I'm working through a driver quality restoration of a 65 GTO convertible. I've had the car for many years (31) and just finally getting to the point in my life when I can fini$h it..

My car originally (per PHS) was a 3x2 , 4spd car, with rallye guages, PW, power seat, aluminum front drums, wood wheel so I assume somewhat rare. While I'm not doing a show resto and unfotunately the numbers matching drivetrain was gone before I bought it I'd like to keep it fairly original. 

It came with a WT code 4 bbl '65 389 that was cast 6 months after my car was built, and I just got a tripower which is ironically casting date correct for my car, so I'm trying to keep it visually correct including the 77casting heads. Only mods are a Spotts 068 High Lift cam, and the single wire electronic ignition. 

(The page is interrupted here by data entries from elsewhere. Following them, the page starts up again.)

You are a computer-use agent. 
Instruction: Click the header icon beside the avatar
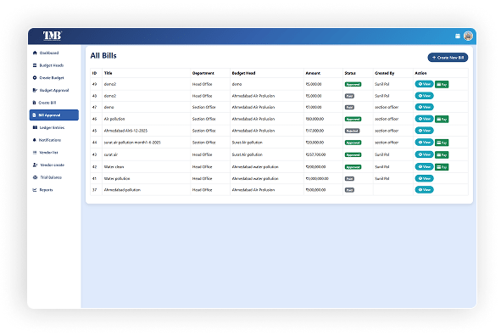tap(458, 36)
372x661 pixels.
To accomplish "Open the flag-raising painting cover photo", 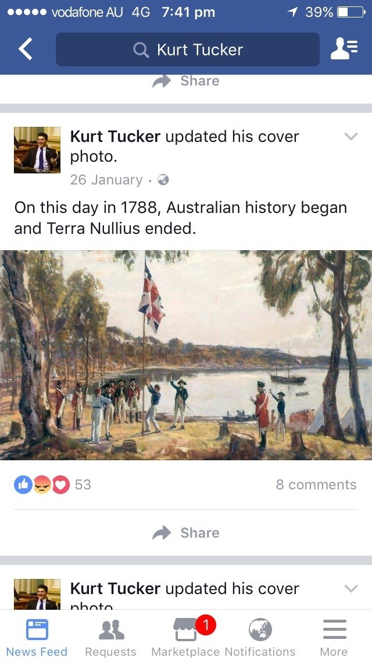I will tap(186, 355).
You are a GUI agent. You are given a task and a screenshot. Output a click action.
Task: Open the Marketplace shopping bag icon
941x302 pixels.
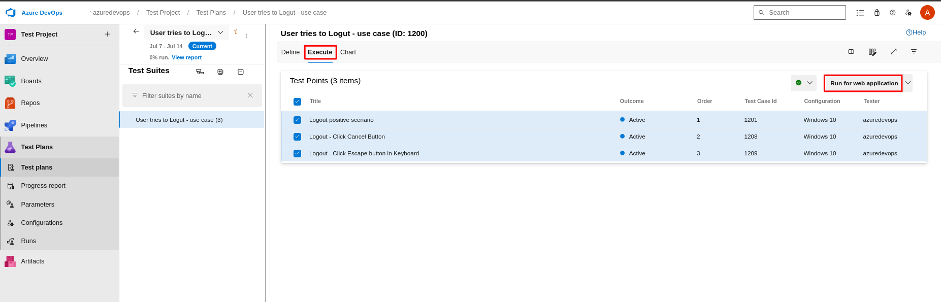[877, 13]
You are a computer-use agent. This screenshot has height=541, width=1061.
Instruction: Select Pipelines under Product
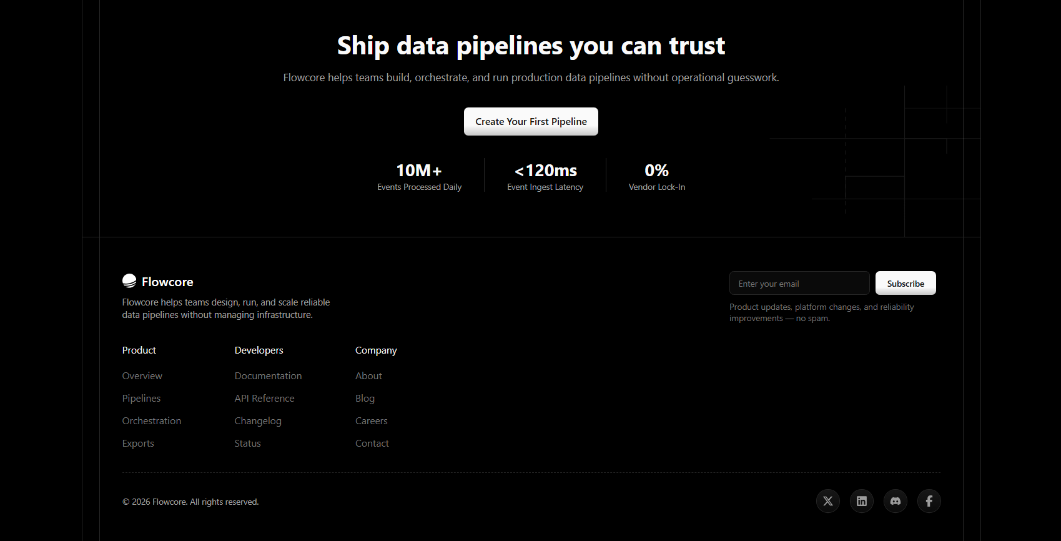[141, 398]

So my question is before I buy an exhaust system - can anyone speak to real world experince (dyno or track times?) how much benefit I would get with an otherwise stock engine? If its not that much I'd just stick with the logs, plus I already own them.... Thoughts and experince appreciated.


----------



## Old Man Taylor (May 9, 2011)

I think the way you described what you want you're best to stick with your manifolds and put your money into a good 2 1/4" exhaust system. That said, I did put the RA exhaust manifolds on my '64 GTO when it had a 400 in it, but I didn't do a test to see the difference. I just knew it would be better for drag racing, and at the time I didn't want to go to 4-tube headers. My car didn't look stock anyway, but at least it looked more stock than headers. At the time my car was a "sleeper", so cast iron manifolds fit the image. I used the 744 cam, and that's what the combination the factory used on the '67 GTO's.


----------